La présence française est capitale pour la sécurité du Sahel. Le week-end dernier, un raid a permis de neutraliser et capturer des cadres de l'État islamique. Notre armée continue de faire un travail remarquable.


En 2023, après une sortie progressive, vous annoncez une présence réduite avec deux objectifs : la formation des armées locales et la conduite d'opérations anti-terroristes.


Les parlementaires que nous sommes, qui ont toujours soutenu l'action française au Sahel, auraient souhaité être consultés sur le changement majeur de stratégie que constitue cette décision.


Le retrait d'une partie de nos forces s'inscrit-il dans un programme stratégique concerté avec nos partenaires africains, européens ou américains ?

Sur quelles forces pourrons-nous compter pour lutter contre le terrorisme dans une région qui est cinq fois plus grande que ne l’est l'Afghanistan ?

Merci.


Réponse de Mme Florence PARLY – Ministre des Armées


Merci Monsieur le Président.


Mesdames et Messieurs les Sénateurs,


Monsieur le Sénateur,


Le 10 juin, vous l'avez rappelé, le Président de la République a annoncé la fin prochaine de l'opération Barkhane et une transformation profonde de notre engagement au Sahel.


Alors je voudrais être très claire, tout d'abord en rappelant que nous sommes présents au Sahel à la demande des États du G5 Sahel ; deuxièmement, que nous ne quitterons pas la région, et aux côtés de nos partenaires sahéliens, mais aussi européens et internationaux, nous poursuivrons notre engagement contre le terrorisme parce que cela reste notre priorité absolue.


Ce que nous voulons, c'est changer de logique et nous voulons aller vers davantage de coopération avec les Sahéliens et leur transférer progressivement la responsabilité des opérations.

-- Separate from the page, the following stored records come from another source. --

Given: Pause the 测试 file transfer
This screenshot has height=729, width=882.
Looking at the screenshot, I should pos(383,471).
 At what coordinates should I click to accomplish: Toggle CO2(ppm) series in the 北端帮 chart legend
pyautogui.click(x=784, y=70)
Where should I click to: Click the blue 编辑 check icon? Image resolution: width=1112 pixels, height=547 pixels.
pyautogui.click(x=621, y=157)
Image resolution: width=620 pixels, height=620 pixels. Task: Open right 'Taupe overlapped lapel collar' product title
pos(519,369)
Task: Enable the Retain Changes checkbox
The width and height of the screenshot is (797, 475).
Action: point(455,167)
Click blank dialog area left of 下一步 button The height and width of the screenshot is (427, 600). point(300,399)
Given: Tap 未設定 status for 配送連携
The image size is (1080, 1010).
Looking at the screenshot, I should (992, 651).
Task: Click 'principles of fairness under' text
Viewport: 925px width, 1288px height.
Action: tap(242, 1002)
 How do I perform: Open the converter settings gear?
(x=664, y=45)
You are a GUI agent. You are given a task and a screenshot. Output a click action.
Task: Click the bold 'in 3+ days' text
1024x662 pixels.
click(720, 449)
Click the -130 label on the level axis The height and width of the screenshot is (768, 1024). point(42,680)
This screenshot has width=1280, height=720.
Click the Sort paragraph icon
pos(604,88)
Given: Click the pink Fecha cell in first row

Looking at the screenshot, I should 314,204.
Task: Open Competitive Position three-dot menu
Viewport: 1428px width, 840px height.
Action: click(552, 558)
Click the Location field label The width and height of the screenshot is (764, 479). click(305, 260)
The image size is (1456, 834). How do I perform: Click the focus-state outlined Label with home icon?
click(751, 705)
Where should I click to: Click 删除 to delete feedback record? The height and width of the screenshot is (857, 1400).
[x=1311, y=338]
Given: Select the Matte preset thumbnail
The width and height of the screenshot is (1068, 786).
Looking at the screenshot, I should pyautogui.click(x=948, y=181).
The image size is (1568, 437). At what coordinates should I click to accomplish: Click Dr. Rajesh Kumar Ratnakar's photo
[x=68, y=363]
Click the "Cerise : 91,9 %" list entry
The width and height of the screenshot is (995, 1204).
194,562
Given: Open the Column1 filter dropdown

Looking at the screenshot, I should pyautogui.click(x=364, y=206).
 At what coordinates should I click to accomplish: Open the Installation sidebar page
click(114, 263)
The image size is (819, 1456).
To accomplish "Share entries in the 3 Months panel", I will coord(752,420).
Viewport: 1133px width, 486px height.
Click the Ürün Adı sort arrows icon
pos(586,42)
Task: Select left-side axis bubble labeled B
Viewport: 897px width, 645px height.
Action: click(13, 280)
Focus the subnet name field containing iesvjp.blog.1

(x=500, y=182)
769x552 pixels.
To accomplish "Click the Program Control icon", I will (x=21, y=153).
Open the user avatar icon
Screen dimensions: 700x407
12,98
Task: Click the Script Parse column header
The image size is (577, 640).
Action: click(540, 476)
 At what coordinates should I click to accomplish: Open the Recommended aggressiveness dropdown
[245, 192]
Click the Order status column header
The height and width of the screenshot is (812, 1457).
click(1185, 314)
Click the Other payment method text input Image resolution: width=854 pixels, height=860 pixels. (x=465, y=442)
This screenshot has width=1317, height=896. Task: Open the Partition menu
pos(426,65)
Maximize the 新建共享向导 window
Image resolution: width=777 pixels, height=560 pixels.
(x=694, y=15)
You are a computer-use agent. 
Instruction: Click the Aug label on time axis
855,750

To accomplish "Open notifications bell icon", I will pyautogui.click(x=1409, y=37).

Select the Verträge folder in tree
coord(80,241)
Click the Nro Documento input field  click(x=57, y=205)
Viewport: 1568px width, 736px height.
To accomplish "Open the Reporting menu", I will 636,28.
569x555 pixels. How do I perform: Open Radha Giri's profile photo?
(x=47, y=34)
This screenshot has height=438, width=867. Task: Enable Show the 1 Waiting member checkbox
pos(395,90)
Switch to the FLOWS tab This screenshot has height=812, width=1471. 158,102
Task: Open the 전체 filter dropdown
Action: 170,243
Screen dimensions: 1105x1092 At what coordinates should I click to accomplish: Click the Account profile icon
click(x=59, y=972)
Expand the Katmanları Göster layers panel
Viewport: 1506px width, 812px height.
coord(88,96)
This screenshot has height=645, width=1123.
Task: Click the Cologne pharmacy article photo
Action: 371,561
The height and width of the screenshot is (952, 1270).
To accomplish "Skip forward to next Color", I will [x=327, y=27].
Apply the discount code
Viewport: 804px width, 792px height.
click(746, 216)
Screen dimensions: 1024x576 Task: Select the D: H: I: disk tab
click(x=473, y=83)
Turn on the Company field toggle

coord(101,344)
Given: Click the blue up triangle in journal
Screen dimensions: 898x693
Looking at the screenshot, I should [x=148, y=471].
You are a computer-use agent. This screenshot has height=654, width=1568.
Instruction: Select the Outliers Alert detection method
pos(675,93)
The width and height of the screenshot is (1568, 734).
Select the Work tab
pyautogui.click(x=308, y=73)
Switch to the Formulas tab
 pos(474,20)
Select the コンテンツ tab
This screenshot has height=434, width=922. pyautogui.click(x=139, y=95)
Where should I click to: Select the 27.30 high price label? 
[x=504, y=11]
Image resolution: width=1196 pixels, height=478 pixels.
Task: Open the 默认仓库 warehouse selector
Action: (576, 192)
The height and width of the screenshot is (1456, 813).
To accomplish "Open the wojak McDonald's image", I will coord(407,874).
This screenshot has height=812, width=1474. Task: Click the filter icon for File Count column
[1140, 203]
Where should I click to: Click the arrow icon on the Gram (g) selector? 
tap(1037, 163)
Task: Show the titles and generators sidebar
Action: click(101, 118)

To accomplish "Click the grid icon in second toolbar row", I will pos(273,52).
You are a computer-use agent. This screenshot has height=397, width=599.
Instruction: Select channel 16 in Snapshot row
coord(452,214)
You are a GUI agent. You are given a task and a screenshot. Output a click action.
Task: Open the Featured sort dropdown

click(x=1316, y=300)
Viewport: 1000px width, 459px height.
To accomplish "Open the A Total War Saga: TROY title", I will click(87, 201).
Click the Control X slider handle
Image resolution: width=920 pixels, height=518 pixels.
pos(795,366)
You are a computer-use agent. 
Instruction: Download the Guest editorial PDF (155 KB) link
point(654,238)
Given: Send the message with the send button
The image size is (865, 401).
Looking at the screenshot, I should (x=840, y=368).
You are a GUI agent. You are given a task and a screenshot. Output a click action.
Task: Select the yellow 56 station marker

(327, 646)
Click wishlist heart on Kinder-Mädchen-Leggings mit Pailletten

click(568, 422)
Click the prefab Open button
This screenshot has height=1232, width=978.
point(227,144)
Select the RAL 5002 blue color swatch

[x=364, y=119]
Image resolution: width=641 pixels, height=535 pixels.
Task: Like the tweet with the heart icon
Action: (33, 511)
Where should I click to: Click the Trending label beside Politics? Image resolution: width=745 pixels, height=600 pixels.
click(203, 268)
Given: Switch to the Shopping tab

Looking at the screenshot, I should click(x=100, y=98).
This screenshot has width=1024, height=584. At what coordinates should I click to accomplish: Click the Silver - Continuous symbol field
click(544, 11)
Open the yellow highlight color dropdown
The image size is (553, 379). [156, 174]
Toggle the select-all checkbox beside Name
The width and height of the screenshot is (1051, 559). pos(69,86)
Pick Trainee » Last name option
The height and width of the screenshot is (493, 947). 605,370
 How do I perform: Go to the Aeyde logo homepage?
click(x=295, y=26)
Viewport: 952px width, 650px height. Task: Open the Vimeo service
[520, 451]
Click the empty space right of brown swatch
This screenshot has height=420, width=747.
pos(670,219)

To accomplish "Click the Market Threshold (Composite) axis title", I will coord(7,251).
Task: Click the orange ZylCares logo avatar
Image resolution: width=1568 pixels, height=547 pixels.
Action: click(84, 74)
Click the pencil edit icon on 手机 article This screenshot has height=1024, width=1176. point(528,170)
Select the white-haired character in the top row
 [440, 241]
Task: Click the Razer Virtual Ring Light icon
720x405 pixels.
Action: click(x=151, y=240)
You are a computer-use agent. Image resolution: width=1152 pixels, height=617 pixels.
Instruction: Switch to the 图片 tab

Et avec nos partenaires européens, nous voulons aussi coopérer de façon encore plus étroite pour les soutenir par des formations et puis de l'accompagnement opérationnel. Et enfin, nous souhaitons travailler avec les pays du Golfe de Guinée qui sont exposés eux aussi aux risques d'extension de la menace terroriste.


Alors cette évolution va donc nous conduire à réorganiser notre dispositif de façon significative sur le plan militaire, en nous appuyant notamment sur la force Takuba, qui rassemble des détachements de forces spéciales européennes en soutien aux forces locales.


Les modalités et le calendrier de cette transformation de notre engagement seront précisées ultérieurement. Et je réponds directement à votre question, Monsieur le Sénateur. Nous allons d'abord consulter nos partenaires puisque nous considérons que ce sont eux qui sont sur le terrain avec nous ; et je voudrais souligner devant vous que tous nos interlocuteurs nous ont confirmé leur souhait de poursuivre la lutte contre le terrorisme.


Alors, nous aurons certainement l'occasion d'y revenir avec vous, mais je voulais pour terminer vous dire que cette coopération avec nos partenaires, c'est la clé du renforcement de notre engagement collectif au Sahel contre le terrorisme.

Merci.


Réplique de M. Joël GUERRIAU


Madame le Ministre,


J'entends et je comprends vos propos et vous précisez vos souhaits.


Mais ces souhaits, nous aurions aimé pouvoir en discuter avec l'ensemble des parlementaires. Je vous ai posé quelques questions, mais en réalité, il y a beaucoup plus de questions qui me viendraient, qui sont plus techniques sur notre capacité de soutenir la MINUSMA dans le Nord, etc.


Mais ces questions, mes collègues aussi ont des tas de questions à poser donc je crois qu'il est essentiel, et vous connaissez le sérieux de la commission des Affaires étrangères et de la défense du Sénat, que nous puissions en débattre au sein d'une commission avant de lire dans la presse les intentions du Gouvernement.